The Tetley Toe. Stateside, just before deployment, Tetley had thrust a posthole digger at the big toe of his left foot. This earned him an odd reattachment and a relentless wound. The medics made Tetley limp around on a so-called Chinese jump boot: an oversized medical shoe constructed of royal-blue canvas and white Velcro straps. The roughnecks harassed him for this, as did the officers, and the women.
But forget the boot. The thing about him was that he NEVER went to the showers. Night after night he shut the tent flaps and wiped himself clean with a wet rag. He called it a “bitch bath.” In the dim orange lamplight, he’d turn his puppy-fat back to me and use this propane-powered camp stove to heat water in a tin basin. (By this point I was taking two-three-four cold showers a day. They kept drilling us for an attack that never came. The sand was everywhere. My lungs wheezed and my breath stank with it.) (This was also after Charlotte had stopped writing me.) As finale to Tetley’s cleansing, he would wrap a Tetley tea bag around his blackened appendage. His grandmother sent boxes of them, instructing him that a woman’s remedy was the only medicine a man could trust.
On guard duty one night I realized I’d forgotten my gas mask, and had to come back to the tent. Tetley was naked and bitch-bathing, and though he curled up when I cut through the entry flap, I saw what might be described as a mole or a nub, protruding from the thick beard between his legs.
I did not care that Tetley had the penis of an infant. Conversely, he seemed relieved to be uncloseted, because the next night, during a violent sandstorm, he confessed to me that he was a virgin. Said he was worried about dying unfulfilled.
“Mundleson is lonely,” I yelled. We had to scream over the wind. We lay on our cots with our goggles on and our mouths covered by government-issue scarves. Rubbers were unrolled over our gun barrels to keep the sand out. It was no use looking at each other because you couldn’t see anything.
&n
bsp; “What?”
“I bet Evie’d be your girlfriend,” I shouted again.
“Screw that, man.” He called her pug-ugly, which was unfair, and which failed to trump that he could not expose himself in theater. No two ways about it: the only way Tetley could both keep his small penis a secret and lure a willing partner was to get home alive and marry some Christian.
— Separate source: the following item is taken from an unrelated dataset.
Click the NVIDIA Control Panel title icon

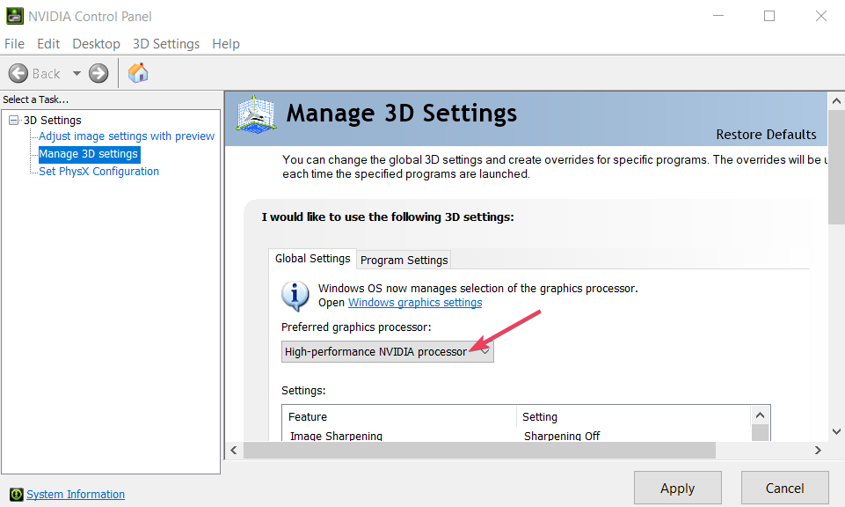pyautogui.click(x=14, y=15)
AFTER the nonmenstruating woman was sent away, only two black girls remained. Back home they went to the U of A. One of them, PFC Davis, had screwed this cheeseball Joe Minetti in the toilet back at Riyadh. So there was that, and somehow that had become attractive.
This, too, was after Charlotte stopped writing.
PFC Davis was inspiring. Curvy and defiant and laughing, always sharp. One morning, the XO ordered the two women and I to burn the latrine waste. He didn’t say as much, but I figured this was my punishment for hiding in the showers. The black chicks did not have to figure anything. Our company was made up of Alabama rednecks and Spec 4 Janettes, so they knew they’d just been born wrong.
We yanked large metal tubs from beneath seat-holes in the plywood toilets, and burned what was inside. The tubs, having been half filled with diesel the week before, were brim-high with turd and Tampax, vomit and ejaculate and toilet paper. And we lit all that on fire, and then walked from tub to tub, hour after hour, taking in putrid black smoke.
Diesel burns slow and won’t explode when you light it. Nor will it penetrate the surface of the sewage. So you use a two-by-four to stir the char, to expose the flame to the sludge below.
Scorching shit in the desert. You get used to it. After a few hours, the three of us flirted around the feces. The sky was beige and gray. The sliver of landscape we saw over the compound berm was as barren as the moon.